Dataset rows
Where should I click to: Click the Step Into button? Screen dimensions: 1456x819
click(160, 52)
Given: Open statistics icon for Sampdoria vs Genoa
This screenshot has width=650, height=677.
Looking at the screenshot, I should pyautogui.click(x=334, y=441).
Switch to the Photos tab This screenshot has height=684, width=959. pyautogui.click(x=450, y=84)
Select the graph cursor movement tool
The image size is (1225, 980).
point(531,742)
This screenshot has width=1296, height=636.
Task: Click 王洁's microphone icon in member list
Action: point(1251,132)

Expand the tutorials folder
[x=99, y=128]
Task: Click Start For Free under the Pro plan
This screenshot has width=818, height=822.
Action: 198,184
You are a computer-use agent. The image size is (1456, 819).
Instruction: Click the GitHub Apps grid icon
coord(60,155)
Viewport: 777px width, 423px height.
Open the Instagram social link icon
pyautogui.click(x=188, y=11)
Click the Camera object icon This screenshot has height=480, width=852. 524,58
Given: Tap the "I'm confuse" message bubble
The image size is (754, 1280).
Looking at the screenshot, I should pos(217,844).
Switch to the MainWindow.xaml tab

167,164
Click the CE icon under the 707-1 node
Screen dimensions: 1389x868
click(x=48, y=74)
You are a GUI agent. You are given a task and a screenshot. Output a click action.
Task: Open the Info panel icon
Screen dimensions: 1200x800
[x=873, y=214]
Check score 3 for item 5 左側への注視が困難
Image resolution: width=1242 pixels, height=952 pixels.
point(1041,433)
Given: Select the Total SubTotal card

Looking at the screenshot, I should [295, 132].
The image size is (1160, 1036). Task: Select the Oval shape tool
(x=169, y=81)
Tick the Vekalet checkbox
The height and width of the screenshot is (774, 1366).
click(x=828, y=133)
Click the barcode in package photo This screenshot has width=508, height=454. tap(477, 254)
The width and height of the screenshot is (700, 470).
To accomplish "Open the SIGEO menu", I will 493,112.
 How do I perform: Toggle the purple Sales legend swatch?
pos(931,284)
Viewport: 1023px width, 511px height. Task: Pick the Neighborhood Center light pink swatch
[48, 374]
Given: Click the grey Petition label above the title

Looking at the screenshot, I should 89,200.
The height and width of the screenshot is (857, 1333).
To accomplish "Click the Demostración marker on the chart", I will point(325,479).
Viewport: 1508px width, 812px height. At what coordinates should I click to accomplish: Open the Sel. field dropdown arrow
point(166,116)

--- What is asked ---
Rewrite all of the lines above, substituting "Display area" for every occurrence of "Viewport" and leaving everything else unchanged.

--- Answer to this problem ---
Where should I click to: Click the Step Into button? Screen dimensions: 1456x819
click(160, 52)
Given: Open statistics icon for Sampdoria vs Genoa
This screenshot has width=650, height=677.
Looking at the screenshot, I should pyautogui.click(x=334, y=441).
Switch to the Photos tab This screenshot has height=684, width=959. pyautogui.click(x=450, y=84)
Select the graph cursor movement tool
The image size is (1225, 980).
point(531,742)
This screenshot has width=1296, height=636.
Task: Click 王洁's microphone icon in member list
Action: point(1251,132)

Expand the tutorials folder
[x=99, y=128]
Task: Click Start For Free under the Pro plan
This screenshot has width=818, height=822.
Action: 198,184
You are a computer-use agent. The image size is (1456, 819).
Instruction: Click the GitHub Apps grid icon
coord(60,155)
Display area: 777px width, 423px height.
Open the Instagram social link icon
pyautogui.click(x=188, y=11)
Click the Camera object icon This screenshot has height=480, width=852. 524,58
Given: Tap the "I'm confuse" message bubble
The image size is (754, 1280).
Looking at the screenshot, I should pos(217,844).
Switch to the MainWindow.xaml tab

167,164
Click the CE icon under the 707-1 node
Screen dimensions: 1389x868
click(x=48, y=74)
You are a GUI agent. You are given a task and a screenshot. Output a click action.
Task: Open the Info panel icon
Screen dimensions: 1200x800
[x=873, y=214]
Check score 3 for item 5 左側への注視が困難
Image resolution: width=1242 pixels, height=952 pixels.
point(1041,433)
Given: Select the Total SubTotal card

Looking at the screenshot, I should [295, 132].
The image size is (1160, 1036). Task: Select the Oval shape tool
(x=169, y=81)
Tick the Vekalet checkbox
The height and width of the screenshot is (774, 1366).
click(x=828, y=133)
Click the barcode in package photo This screenshot has width=508, height=454. tap(477, 254)
The width and height of the screenshot is (700, 470).
To accomplish "Open the SIGEO menu", I will 493,112.
 How do I perform: Toggle the purple Sales legend swatch?
pos(931,284)
Display area: 1023px width, 511px height. Task: Pick the Neighborhood Center light pink swatch
[48, 374]
Given: Click the grey Petition label above the title

Looking at the screenshot, I should 89,200.
The height and width of the screenshot is (857, 1333).
To accomplish "Click the Demostración marker on the chart", I will point(325,479).
Display area: 1508px width, 812px height. At what coordinates should I click to accomplish: Open the Sel. field dropdown arrow
point(166,116)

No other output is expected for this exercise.